Common Grace

There is much more to grace than meets the eye. Indeed, to borrow and slightly tweak the title of a song made famous by Bing Crosby in 1955, ‘Grace is a many splendored thing’. Although we instinctively link it to the idea of God’s demerited favour towards sinners in salvation, when we begin to trace its contours throughout the Scriptures, we see facets that only make us appreciate its beauty and blessing more deeply. This kaleidoscope of beauty is worth exploring in its major component parts and my hope is to do this through a series of articles designed to unpack it. In some cases, the vocabulary of grace is used explicitly, in others the concept is present implicitly; but, nevertheless, is clearly grace-full.

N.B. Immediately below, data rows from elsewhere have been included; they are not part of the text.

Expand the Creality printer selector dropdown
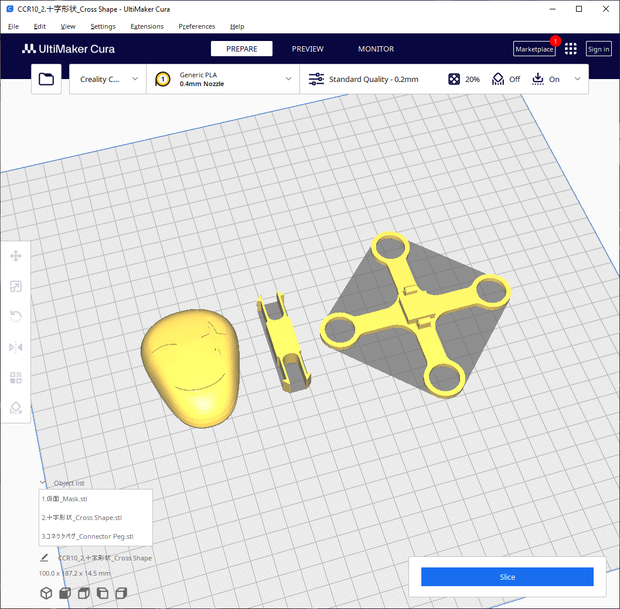Screen dimensions: 620x609 pos(108,79)
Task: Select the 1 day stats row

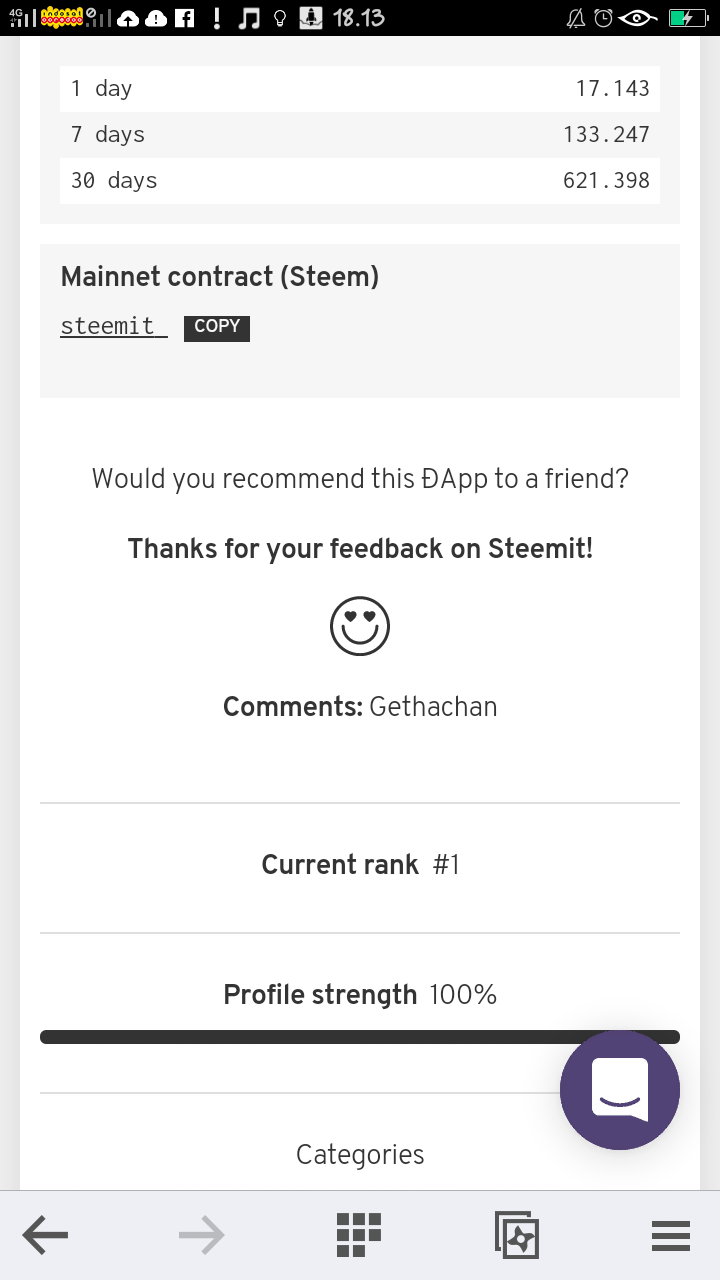Action: [360, 89]
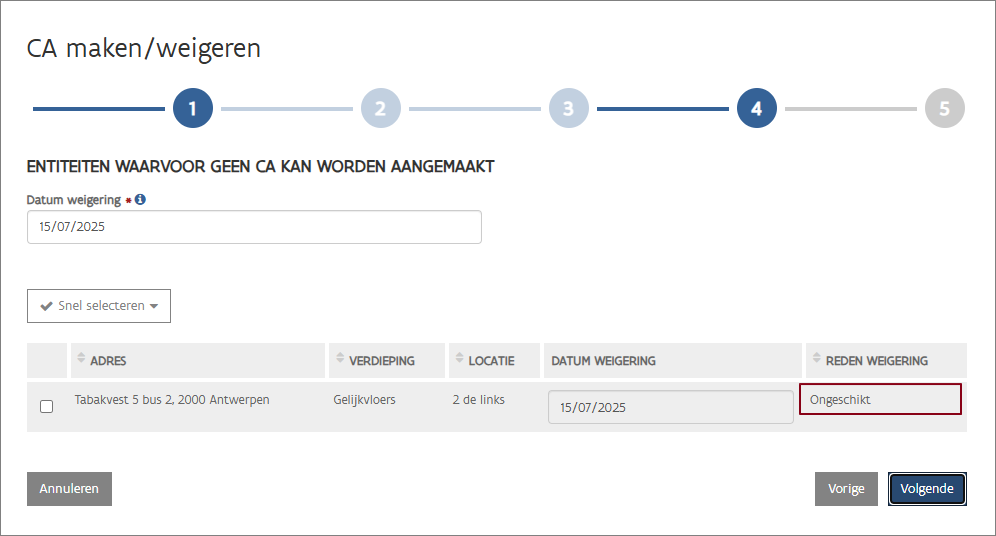The width and height of the screenshot is (996, 536).
Task: Click the Tabakvest 5 bus 2 address cell
Action: click(172, 400)
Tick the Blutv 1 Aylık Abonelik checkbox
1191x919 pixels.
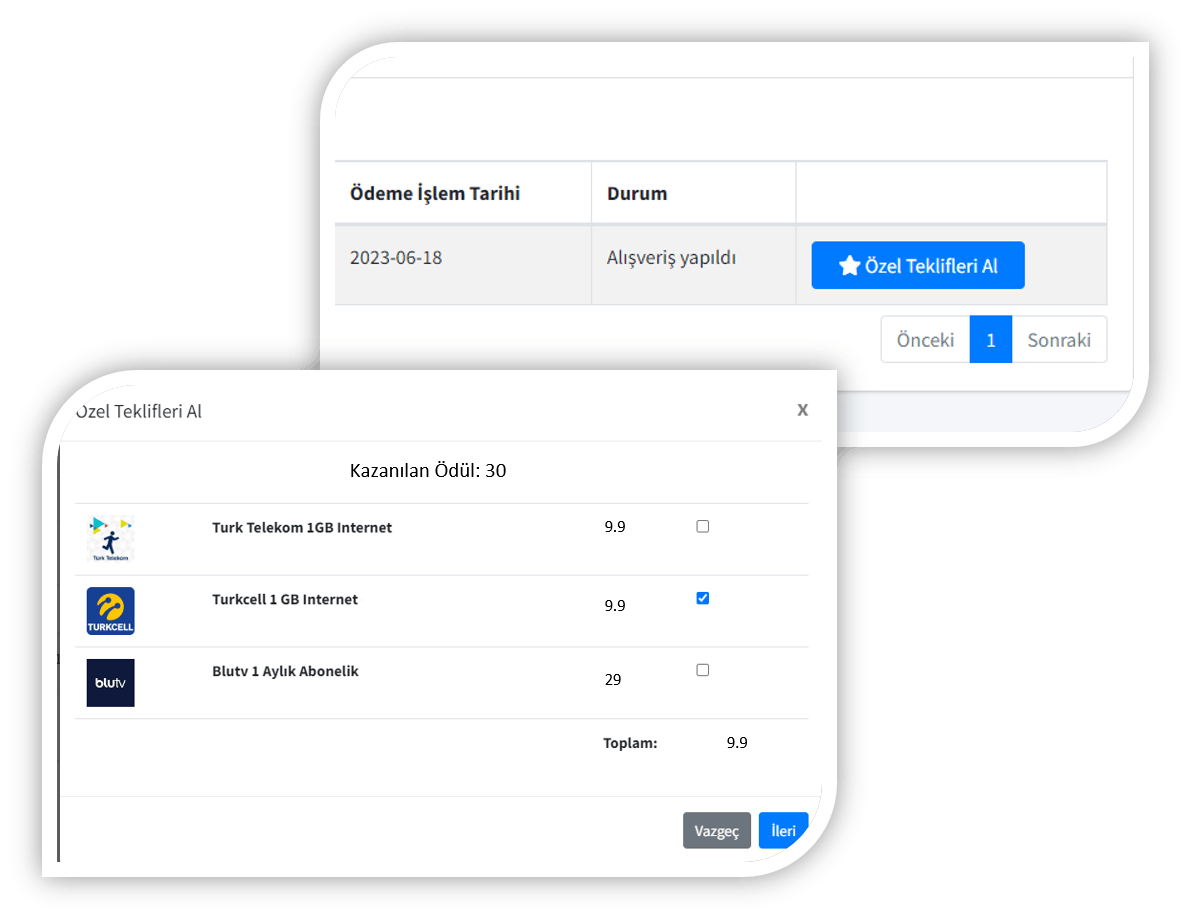pyautogui.click(x=702, y=670)
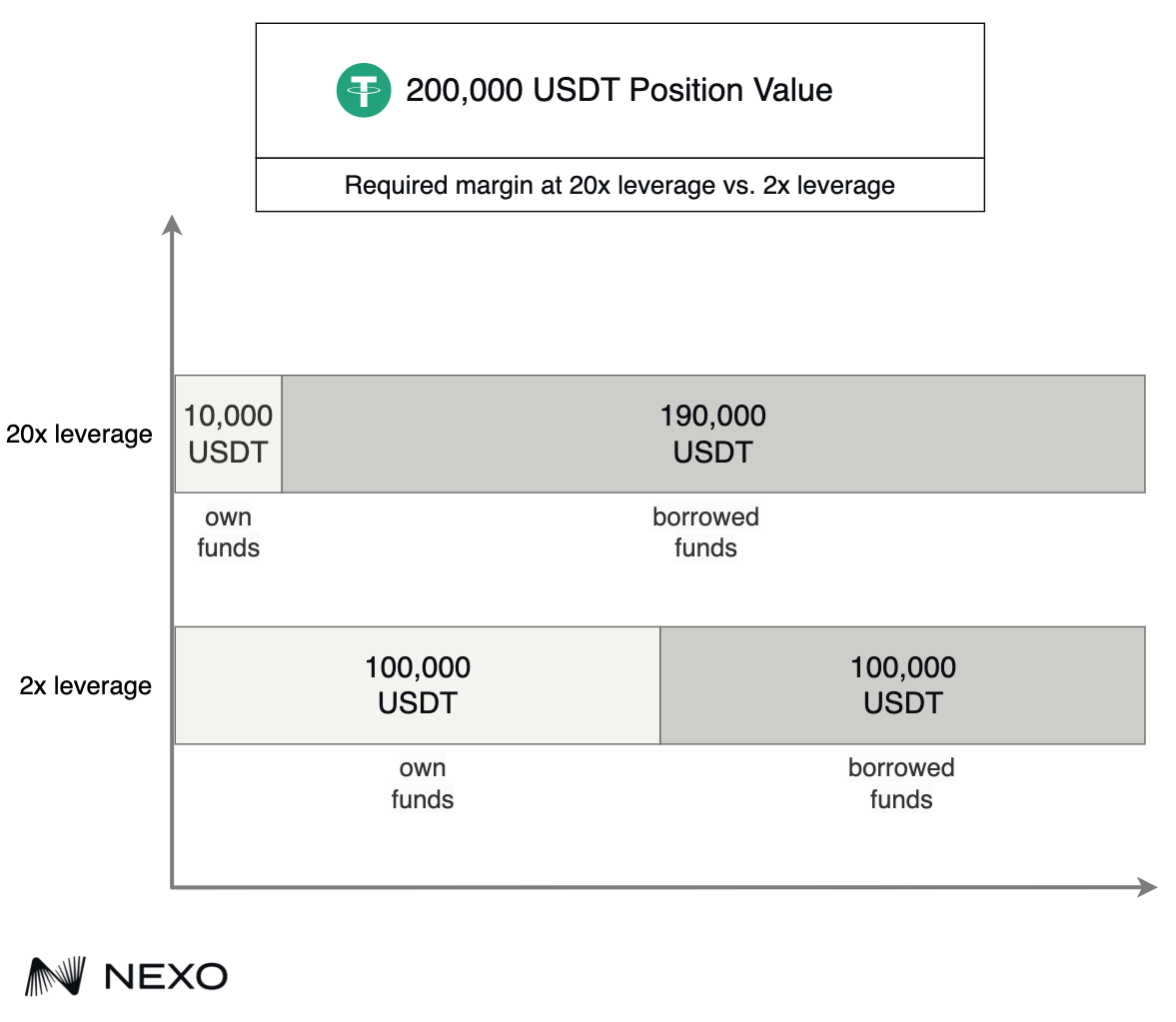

We begin our journey through grace with the way God shows his grace – his love and favour – towards all he has made. David explicitly highlights this facet of God’s dealings with all his creatures in Psalm 145, captured in the words, ‘The Lord is good to all, and his mercy is over all he has made’ (145.9). The absence of the word ‘grace’ should not blind us to the concept of grace that is very much in view. The fact the previous verse states plainly, ‘The Lord is gracious and merciful, slow to anger and abounding in steadfast love’ (145.8), indicates that there is an aspect of grace that benefits humanity as a whole – whether we realise it or not.

In a very real sense, the first human being to discover this aspect of the divine favour was Adam in the garden of Eden. Having been warned quite literally ‘on pain of death’ against eating from the tree of the knowledge of good and evil (Ge 2.17); when he did just that, he was not struck down on the spot. Immediate retribution in its fullest sense did not befall him. As the late Norman Shepherd used to teach in his Prolegomena class, ‘The fact Adam lived to draw another breath after the fall made him realise that God is a God of grace.’ He had not yet experienced God’s redeeming grace when the Lord would symbolically slay two animals to cover his and Eve’s guilt and shame in their sin; but he was nevertheless not dead. As another psalmist declares, ‘If you, O Lord, should mark iniquities, O Lord, who could stand?’ (Ps 130).

Jeremiah echoes this thought when he says, ‘Because of the steadfast love of the LORD we are not cut off’ (La 3.22 mg). Although the immediate horizon in view is the loyal love [hesed] of God towards his covenant people; there is a wider expression of love here as well. The prophet says God’s mercies ‘are new every morning’ (La 3.23) – not just to the redeemed, but to the world. It was not merely that Israel in her covenant infidelity had not been cut off from God’s presence, the same was true even for the enemies of God. The fallen race into which we are all born is not yet in the hell we deserves for our sin. Going back to what David asserts in his psalm, God, by virtue of his character, is ‘slow to anger and abounding in steadfast love’ (Ps 145.8).

There is a significant implication in this for the way we as Christians present the gospel persuasively. Too often we are inclined to impress the good news of God on sinners by flagging up his threats against them. But even though there is undoubtedly a necessary place for these warnings, they can never be divorced from the love God has towards the race that even in its fallenness still bears his image. Perhaps especially in the world of our day when people more than ever crave and seek love, only to be let down and betrayed on every side. For them to know that, even in their messed-up state, there is a very real sense in which God loves them, is a truth the Holy Spirit can use to draw them to the One who loved sinners and gave himself for them.

Interestingly, Jesus uses this angle on the breadth of God’s love to open people’s eyes to the kind of God who calls sinners to himself. In the Sermon on the Mount Jesus challenges his audience over their instinct to hate their enemies by telling them the opposite should be true. Indeed, he tells them to love their enemies and pray for those who persecute them, ‘so that you may be sons of your Father who is in heaven’ (Mt 5.45) – that is, be like God in their character and conduct. Since God sends rain and sunshine on the evil and the good, the unjustified as well as the justified, we should show love and kindness to them.

So too in the city of Lystra, Paul and Barnabas showed how unlike the gods of the pagans was the God proclaimed in the gospel: ‘He did good by giving you rains from heaven and fruitful seasons, satisfying your hearts with food and gladness’ (Ac 14.17).

The implications of this aspect of grace are legion. It is not just that we do not find ourselves in a world that is hell on earth; quite the opposite, we are surrounded by beauty and good things that defy logic. All people can experience the joy of human relationships, have food, clothing and homes to live in, find fulfilment in work, pleasure in music and the arts. The list goes on and on. Why? Because, despite human sin and all it most surely deserves, ‘The LORD is good to all, and his mercy is over all he has made.’ As this great truth permeates our hearts and minds it will surely shape how we relate to those around us and, in so doing, the display of God’s common grace may become the door for his saving grace in the gospel.